Stored data:
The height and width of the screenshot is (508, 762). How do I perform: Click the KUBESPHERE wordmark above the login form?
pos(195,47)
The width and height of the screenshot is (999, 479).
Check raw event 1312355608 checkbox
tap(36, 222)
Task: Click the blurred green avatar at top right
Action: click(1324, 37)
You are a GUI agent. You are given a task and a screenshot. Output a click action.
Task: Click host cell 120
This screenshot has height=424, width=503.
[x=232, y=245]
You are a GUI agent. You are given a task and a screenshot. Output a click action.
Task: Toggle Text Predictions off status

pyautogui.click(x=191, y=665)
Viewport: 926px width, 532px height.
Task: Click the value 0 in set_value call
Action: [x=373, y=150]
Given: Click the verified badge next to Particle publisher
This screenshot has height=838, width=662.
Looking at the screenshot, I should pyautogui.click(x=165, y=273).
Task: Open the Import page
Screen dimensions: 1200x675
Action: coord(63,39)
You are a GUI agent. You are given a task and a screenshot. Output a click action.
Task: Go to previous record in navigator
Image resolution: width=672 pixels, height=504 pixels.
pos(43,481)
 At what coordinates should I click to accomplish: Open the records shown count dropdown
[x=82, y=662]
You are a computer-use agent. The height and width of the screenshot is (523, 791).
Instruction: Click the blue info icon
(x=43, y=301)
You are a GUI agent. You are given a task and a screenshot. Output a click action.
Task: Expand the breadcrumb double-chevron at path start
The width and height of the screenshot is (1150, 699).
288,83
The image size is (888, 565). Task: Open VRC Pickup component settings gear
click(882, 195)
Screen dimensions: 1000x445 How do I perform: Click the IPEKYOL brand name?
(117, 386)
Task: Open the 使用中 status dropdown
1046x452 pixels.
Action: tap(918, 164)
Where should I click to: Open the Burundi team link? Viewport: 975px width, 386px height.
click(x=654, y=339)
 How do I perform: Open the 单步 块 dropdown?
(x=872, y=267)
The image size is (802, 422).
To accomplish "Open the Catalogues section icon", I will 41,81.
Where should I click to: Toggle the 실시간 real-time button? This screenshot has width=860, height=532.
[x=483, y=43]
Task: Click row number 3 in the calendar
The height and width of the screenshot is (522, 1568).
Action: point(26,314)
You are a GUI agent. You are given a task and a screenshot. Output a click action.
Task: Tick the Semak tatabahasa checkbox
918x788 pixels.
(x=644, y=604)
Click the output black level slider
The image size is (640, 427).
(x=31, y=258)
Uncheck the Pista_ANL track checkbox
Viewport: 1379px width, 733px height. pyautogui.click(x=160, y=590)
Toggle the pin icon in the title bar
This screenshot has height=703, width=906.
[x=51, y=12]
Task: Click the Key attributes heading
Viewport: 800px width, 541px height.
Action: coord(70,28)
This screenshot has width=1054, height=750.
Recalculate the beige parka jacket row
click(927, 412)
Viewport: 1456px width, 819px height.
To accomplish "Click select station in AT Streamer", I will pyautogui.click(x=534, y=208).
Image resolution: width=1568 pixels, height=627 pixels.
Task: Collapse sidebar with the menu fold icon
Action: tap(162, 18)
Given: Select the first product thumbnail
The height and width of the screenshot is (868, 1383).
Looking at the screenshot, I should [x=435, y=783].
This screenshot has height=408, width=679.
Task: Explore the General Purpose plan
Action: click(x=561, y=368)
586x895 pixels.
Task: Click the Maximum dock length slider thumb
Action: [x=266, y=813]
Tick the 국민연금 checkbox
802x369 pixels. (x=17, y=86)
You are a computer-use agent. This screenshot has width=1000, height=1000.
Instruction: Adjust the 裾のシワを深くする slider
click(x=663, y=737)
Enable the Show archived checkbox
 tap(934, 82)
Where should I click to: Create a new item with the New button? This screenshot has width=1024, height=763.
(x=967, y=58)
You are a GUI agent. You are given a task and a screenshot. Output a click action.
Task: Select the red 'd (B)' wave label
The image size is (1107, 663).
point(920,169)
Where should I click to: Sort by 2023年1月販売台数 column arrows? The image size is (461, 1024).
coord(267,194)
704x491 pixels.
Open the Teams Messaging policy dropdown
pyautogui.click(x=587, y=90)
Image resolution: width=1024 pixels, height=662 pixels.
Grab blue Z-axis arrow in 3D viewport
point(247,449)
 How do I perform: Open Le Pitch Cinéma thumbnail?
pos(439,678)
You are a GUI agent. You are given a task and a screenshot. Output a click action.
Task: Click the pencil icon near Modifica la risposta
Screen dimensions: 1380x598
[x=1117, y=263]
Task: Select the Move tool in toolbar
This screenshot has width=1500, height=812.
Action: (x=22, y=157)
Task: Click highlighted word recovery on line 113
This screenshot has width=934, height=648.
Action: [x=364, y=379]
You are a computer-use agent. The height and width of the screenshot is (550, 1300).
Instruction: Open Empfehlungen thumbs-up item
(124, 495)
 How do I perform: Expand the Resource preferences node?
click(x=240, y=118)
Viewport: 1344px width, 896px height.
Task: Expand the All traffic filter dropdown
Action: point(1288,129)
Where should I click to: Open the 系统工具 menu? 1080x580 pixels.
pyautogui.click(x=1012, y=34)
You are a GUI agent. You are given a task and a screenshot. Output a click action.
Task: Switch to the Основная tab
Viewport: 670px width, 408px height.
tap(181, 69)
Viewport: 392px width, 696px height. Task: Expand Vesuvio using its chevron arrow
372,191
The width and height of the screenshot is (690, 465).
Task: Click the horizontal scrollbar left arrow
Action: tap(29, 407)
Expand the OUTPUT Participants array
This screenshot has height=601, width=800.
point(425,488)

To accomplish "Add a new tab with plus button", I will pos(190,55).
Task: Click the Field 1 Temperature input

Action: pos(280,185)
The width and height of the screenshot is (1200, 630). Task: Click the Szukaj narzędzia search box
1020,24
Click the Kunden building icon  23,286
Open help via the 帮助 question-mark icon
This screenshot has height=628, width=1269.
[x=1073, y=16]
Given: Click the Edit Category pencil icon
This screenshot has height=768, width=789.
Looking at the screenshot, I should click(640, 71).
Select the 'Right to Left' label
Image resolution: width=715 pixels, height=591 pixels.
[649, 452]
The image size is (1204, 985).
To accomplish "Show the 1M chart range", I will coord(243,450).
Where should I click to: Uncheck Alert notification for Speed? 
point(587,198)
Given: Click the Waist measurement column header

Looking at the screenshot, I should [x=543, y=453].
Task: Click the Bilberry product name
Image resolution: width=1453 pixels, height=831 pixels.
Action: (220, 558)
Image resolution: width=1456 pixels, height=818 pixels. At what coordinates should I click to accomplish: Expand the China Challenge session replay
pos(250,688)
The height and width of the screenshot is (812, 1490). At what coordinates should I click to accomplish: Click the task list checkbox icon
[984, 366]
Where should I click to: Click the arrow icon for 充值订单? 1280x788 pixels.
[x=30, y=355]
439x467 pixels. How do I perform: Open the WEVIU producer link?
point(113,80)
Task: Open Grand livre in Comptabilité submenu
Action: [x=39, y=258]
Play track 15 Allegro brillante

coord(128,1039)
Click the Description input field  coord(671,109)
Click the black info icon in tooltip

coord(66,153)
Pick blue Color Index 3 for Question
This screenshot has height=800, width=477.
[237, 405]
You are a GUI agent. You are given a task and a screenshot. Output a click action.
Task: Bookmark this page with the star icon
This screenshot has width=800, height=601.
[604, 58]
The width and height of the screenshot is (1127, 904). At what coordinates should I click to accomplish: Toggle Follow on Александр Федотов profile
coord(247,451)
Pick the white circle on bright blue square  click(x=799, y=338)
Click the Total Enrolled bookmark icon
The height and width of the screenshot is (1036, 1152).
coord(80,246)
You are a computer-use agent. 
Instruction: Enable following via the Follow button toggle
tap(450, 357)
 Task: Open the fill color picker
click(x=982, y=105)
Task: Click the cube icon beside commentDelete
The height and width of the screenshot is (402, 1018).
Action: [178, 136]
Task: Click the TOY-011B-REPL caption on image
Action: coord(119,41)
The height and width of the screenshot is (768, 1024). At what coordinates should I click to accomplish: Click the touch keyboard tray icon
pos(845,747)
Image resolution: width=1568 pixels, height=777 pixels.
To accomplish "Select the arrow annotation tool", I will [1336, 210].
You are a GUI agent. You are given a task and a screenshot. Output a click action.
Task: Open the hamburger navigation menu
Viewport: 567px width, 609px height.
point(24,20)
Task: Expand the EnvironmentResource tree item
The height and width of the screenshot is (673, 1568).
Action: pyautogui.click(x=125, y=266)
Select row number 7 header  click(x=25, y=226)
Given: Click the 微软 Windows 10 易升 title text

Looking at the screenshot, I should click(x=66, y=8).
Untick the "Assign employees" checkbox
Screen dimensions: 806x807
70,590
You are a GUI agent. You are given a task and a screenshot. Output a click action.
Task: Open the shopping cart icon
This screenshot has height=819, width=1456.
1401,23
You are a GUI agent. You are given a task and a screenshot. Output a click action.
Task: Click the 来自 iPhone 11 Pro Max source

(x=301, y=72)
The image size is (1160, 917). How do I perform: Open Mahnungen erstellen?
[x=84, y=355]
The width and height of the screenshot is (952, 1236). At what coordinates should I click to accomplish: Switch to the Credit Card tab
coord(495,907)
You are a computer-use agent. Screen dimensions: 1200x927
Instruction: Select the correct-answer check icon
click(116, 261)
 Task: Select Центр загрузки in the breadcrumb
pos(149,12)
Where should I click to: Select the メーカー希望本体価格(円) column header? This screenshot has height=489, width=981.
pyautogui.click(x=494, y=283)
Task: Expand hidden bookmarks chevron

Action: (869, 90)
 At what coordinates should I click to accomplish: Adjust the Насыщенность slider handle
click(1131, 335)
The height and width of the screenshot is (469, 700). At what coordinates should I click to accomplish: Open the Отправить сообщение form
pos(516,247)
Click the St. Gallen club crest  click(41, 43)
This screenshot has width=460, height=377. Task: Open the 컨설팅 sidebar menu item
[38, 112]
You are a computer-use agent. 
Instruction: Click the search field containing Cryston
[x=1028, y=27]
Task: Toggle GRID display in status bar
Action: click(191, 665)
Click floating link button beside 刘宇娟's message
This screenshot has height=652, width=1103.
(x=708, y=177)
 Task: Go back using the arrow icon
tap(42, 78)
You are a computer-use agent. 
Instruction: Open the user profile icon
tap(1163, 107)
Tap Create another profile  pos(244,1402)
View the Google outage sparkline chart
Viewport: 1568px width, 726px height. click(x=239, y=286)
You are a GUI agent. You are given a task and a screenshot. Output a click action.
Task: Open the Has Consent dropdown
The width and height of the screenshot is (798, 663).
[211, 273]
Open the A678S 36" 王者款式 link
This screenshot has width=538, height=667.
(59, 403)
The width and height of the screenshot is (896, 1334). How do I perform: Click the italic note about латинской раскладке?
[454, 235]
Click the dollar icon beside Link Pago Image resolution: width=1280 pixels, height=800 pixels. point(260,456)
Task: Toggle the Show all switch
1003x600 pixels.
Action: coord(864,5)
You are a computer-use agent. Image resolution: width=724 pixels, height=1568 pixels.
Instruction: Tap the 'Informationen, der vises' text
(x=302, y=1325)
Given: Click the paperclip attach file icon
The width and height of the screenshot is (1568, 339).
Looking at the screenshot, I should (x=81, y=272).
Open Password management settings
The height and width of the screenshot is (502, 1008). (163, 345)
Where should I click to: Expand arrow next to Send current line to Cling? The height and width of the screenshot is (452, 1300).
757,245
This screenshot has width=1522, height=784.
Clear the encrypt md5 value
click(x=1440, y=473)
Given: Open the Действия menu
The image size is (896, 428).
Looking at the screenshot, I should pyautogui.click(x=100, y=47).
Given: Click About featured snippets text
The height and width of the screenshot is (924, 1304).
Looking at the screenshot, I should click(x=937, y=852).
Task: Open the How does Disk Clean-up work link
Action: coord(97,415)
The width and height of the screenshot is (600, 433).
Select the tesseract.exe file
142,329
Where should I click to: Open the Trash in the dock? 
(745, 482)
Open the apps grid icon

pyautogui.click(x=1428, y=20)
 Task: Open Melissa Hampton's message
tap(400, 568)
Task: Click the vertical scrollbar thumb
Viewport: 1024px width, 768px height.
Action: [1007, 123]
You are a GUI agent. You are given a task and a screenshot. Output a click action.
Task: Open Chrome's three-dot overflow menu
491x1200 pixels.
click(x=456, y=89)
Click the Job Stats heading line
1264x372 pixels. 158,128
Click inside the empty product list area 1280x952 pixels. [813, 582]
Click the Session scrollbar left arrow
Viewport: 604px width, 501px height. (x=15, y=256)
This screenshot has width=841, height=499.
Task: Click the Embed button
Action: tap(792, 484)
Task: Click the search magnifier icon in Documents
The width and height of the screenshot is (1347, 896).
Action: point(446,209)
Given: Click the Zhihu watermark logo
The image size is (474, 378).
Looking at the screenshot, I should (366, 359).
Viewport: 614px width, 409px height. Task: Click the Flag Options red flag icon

Work instructions: In the listing above, take the line containing "Task: Toggle the Show all switch" as the start and write out every line through the last one exactly, with nothing added.

Written answer:
Task: Toggle the Show all switch
1003x600 pixels.
Action: coord(864,5)
You are a computer-use agent. Image resolution: width=724 pixels, height=1568 pixels.
Instruction: Tap the 'Informationen, der vises' text
(x=302, y=1325)
Given: Click the paperclip attach file icon
The width and height of the screenshot is (1568, 339).
Looking at the screenshot, I should (x=81, y=272).
Open Password management settings
The height and width of the screenshot is (502, 1008). (163, 345)
Where should I click to: Expand arrow next to Send current line to Cling? The height and width of the screenshot is (452, 1300).
757,245
This screenshot has width=1522, height=784.
Clear the encrypt md5 value
click(x=1440, y=473)
Given: Open the Действия menu
The image size is (896, 428).
Looking at the screenshot, I should pyautogui.click(x=100, y=47).
Given: Click About featured snippets text
The height and width of the screenshot is (924, 1304).
Looking at the screenshot, I should click(x=937, y=852).
Task: Open the How does Disk Clean-up work link
Action: coord(97,415)
The width and height of the screenshot is (600, 433).
Select the tesseract.exe file
142,329
Where should I click to: Open the Trash in the dock? 
(745, 482)
Open the apps grid icon

pyautogui.click(x=1428, y=20)
 Task: Open Melissa Hampton's message
tap(400, 568)
Task: Click the vertical scrollbar thumb
Viewport: 1024px width, 768px height.
Action: [1007, 123]
You are a GUI agent. You are given a task and a screenshot. Output a click action.
Task: Open Chrome's three-dot overflow menu
491x1200 pixels.
click(x=456, y=89)
Click the Job Stats heading line
1264x372 pixels. 158,128
Click inside the empty product list area 1280x952 pixels. [813, 582]
Click the Session scrollbar left arrow
Viewport: 604px width, 501px height. (x=15, y=256)
This screenshot has width=841, height=499.
Task: Click the Embed button
Action: tap(792, 484)
Task: Click the search magnifier icon in Documents
The width and height of the screenshot is (1347, 896).
Action: point(446,209)
Given: Click the Zhihu watermark logo
The image size is (474, 378).
Looking at the screenshot, I should (366, 359).
Viewport: 614px width, 409px height. Task: Click the Flag Options red flag icon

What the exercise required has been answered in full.